La gauche en Europe est-elle une planète menacée ?

La brochette à la tribune d’un des forums de Libé était belle : un grec, une belge, un allemand, une française. Parmi eux une majorité d’élus européens qui n’échappent pas à un optimisme qui les tient debout, mais parait parfois surjoué.
Bien des réflexions sont pertinentes : « …mise en place d’une taxe sur les transactions financières et lutte contre les paradis fiscaux… les services publics sont la clé d’une croissance équitable plutôt que la cause de la dette de l’Europe… » Stravos Lambrinis.
Mais le responsable de la fondation Friedrich-Ebert, Ernst Hillebrand n’est pas un élu, il est le plus stimulant: « double déception de l’électorat de la gauche à l’égard de ces partis : une déception socio économique et une déception socioculturelle ». En pointant que « l’opinion publiée est différente de l’opinion publique », rejoint-il les impatiences de Véronique De Keyser qui se lasse des débats interminables et regrette la lenteur des mises en action ?

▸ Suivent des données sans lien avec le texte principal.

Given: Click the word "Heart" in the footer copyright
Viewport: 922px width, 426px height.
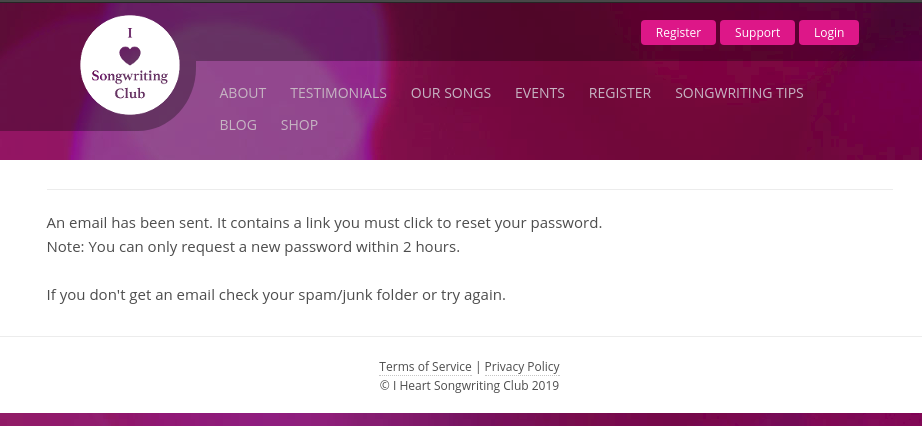Looking at the screenshot, I should click(415, 385).

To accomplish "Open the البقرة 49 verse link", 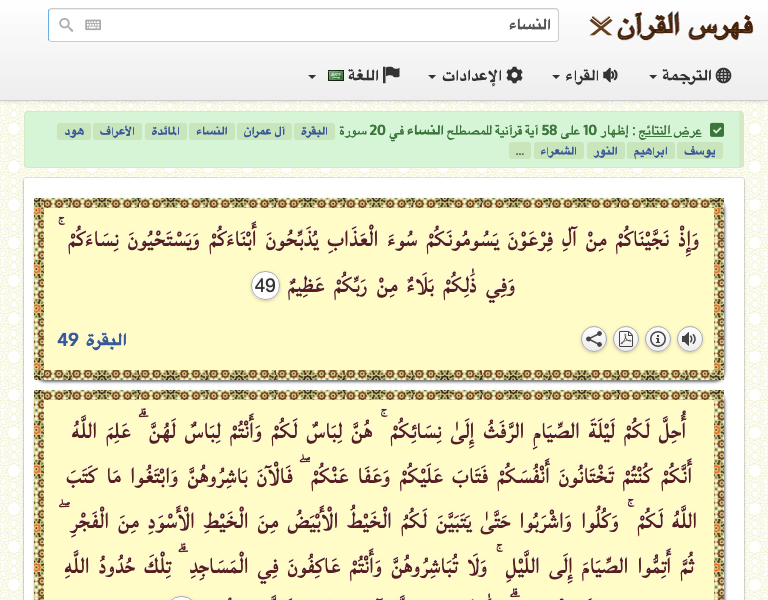I will point(92,340).
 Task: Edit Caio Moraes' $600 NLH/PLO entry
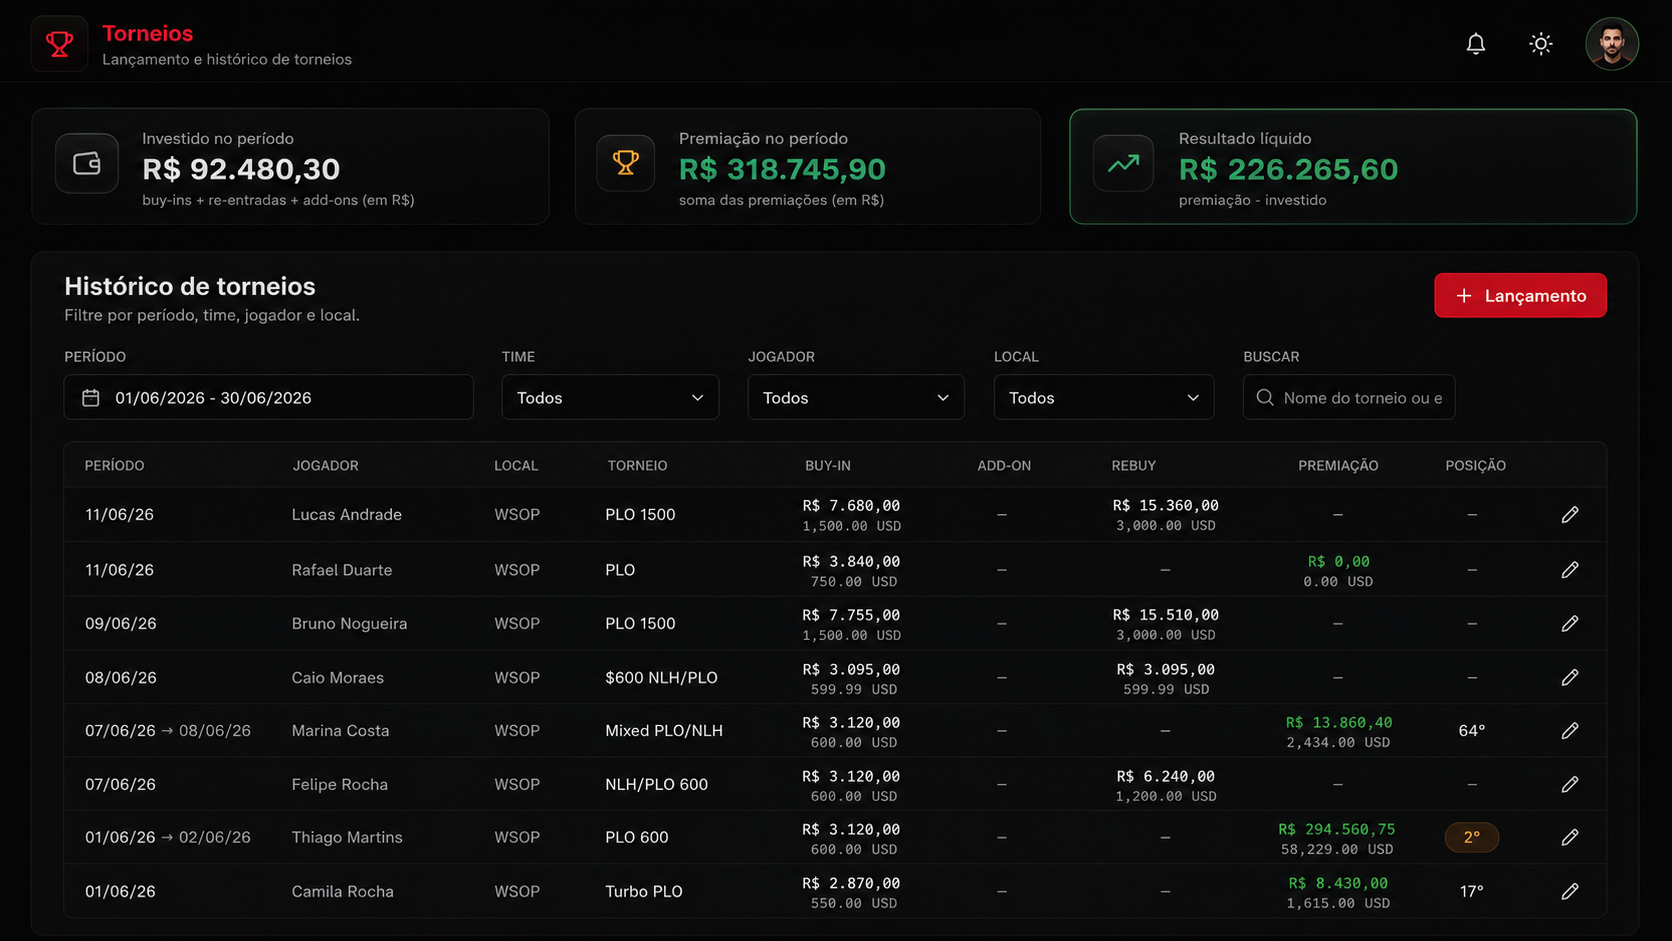[x=1569, y=677]
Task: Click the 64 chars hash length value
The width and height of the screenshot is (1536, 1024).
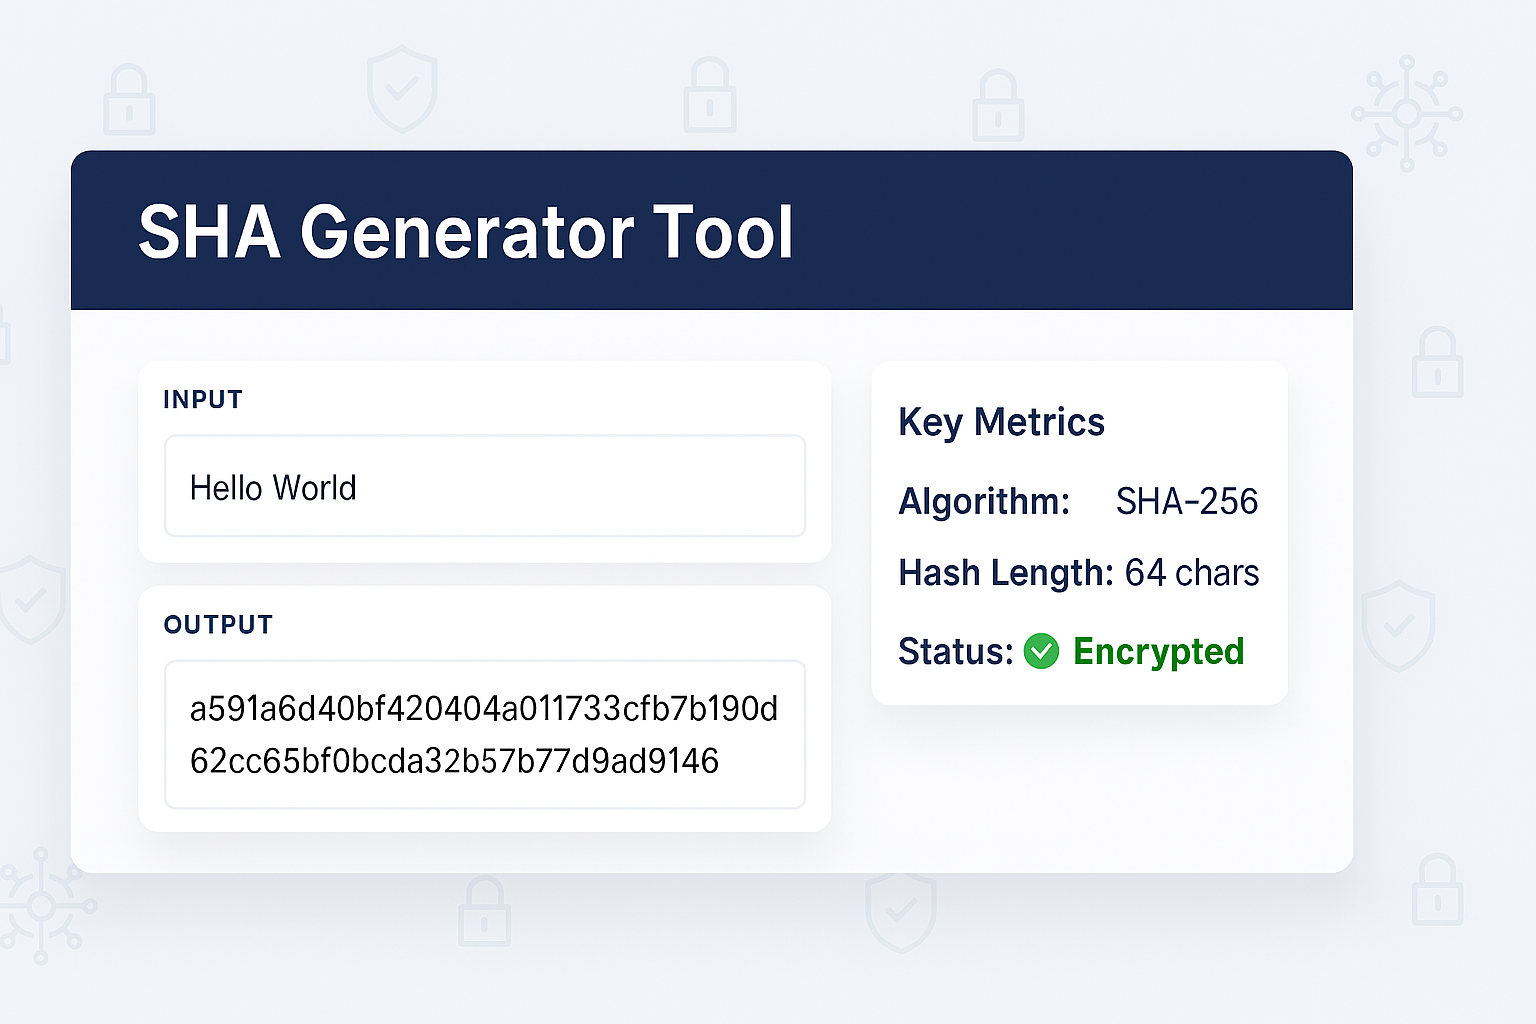Action: click(x=1191, y=573)
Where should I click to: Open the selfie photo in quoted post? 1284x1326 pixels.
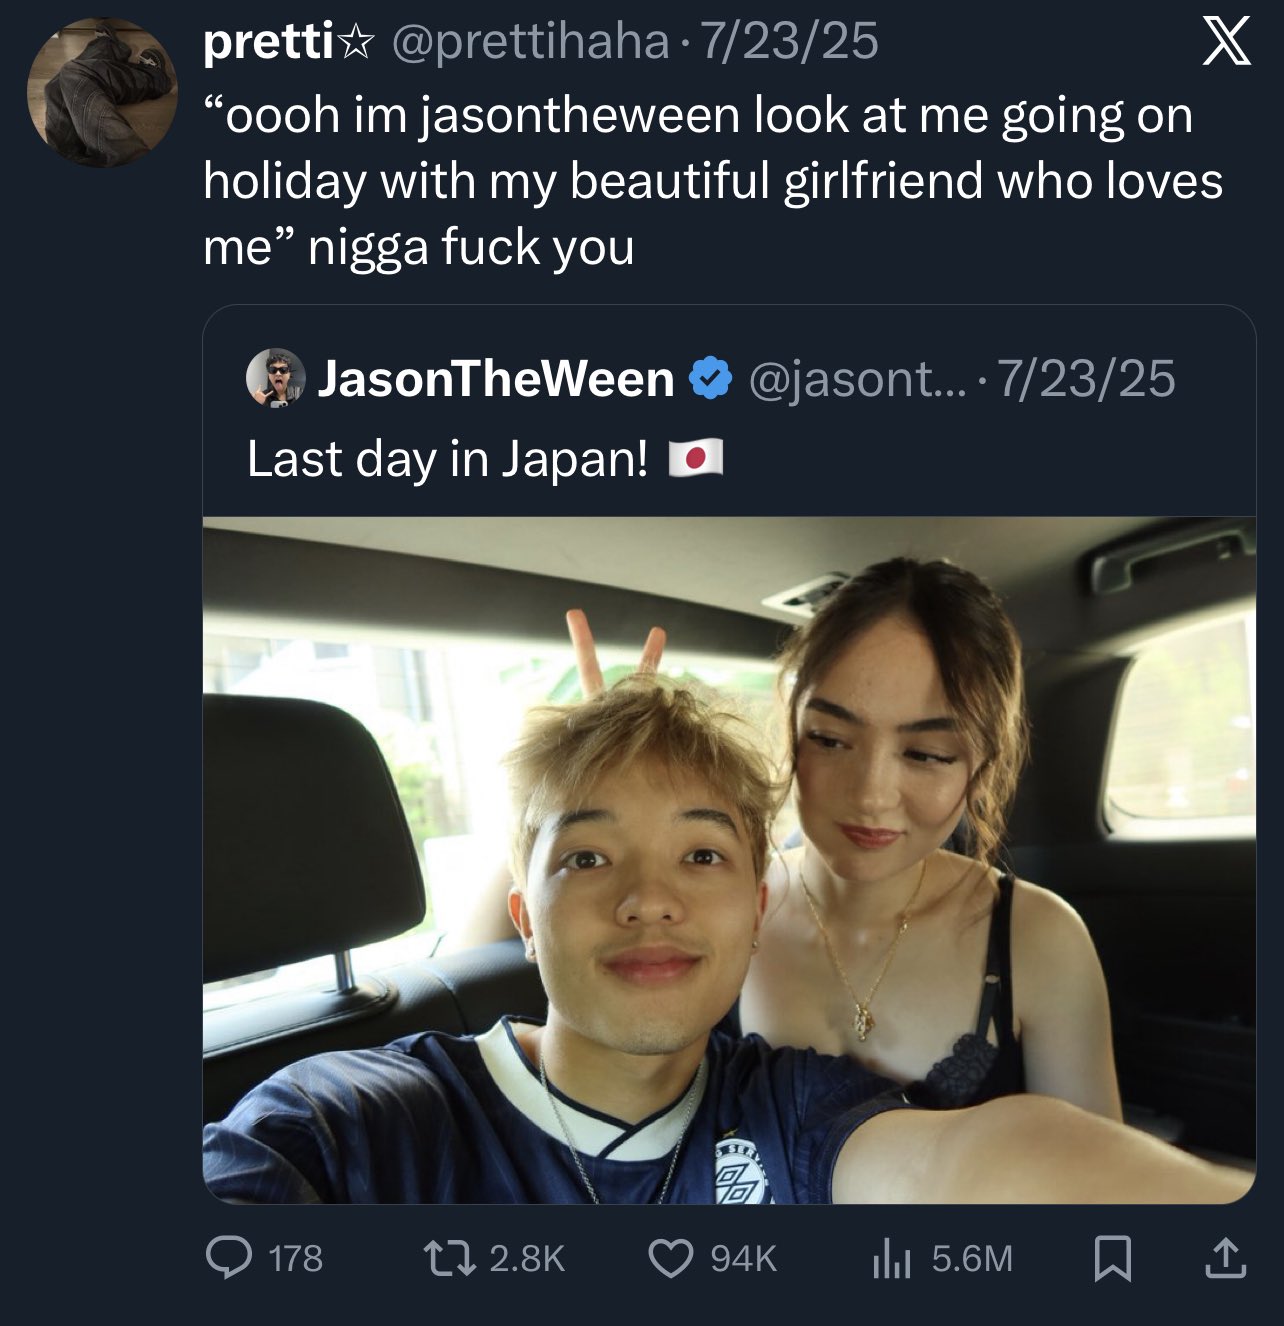tap(729, 860)
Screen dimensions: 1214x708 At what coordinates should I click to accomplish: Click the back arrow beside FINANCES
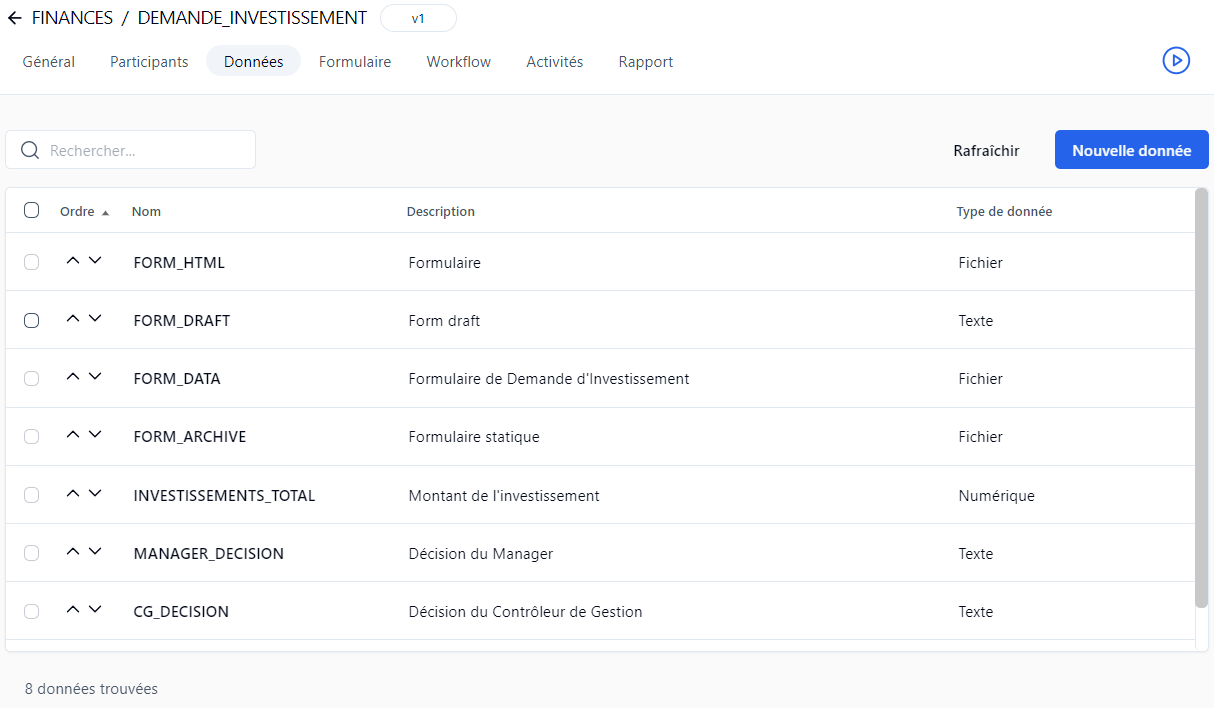point(14,18)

En tous cas, parmi les domaines à repenser pour inverser la dynamique des défaites qui ont vu la social démocratie suédoise rendue à son étiage de 1914, il met au premier rang « des formes de démocraties plus participatives pour répondre aux demandes d’une population toujours plus éduquée, informée et interconnectée. » La social démocratie est victime de ses succès (en 2003 : 13 état sur 15) et les victoires de la troisième voie n’ont pas été interrogées, « ils avaient raison puisqu’ils avaient gagné »: funeste paresse quand les modèles ne sont plus évidents.
L’homme n’est pas qu’un animal économique comme le soulignera Catherine Trautmann et l’Europe sociale est un processus à ne pas lâcher dans un contexte où les replis identitaires s’enkystent où les inégalités montent. La jeune génération décroche du travail politique et les réponses paraissent décalées face aux incertitudes. Les projets sont en crise et pourtant il faudra passer de la correction au sein de la sphère économique à une répartition repensée, de même que les mécanismes de la solidarité devront être revus avec un état plus actif.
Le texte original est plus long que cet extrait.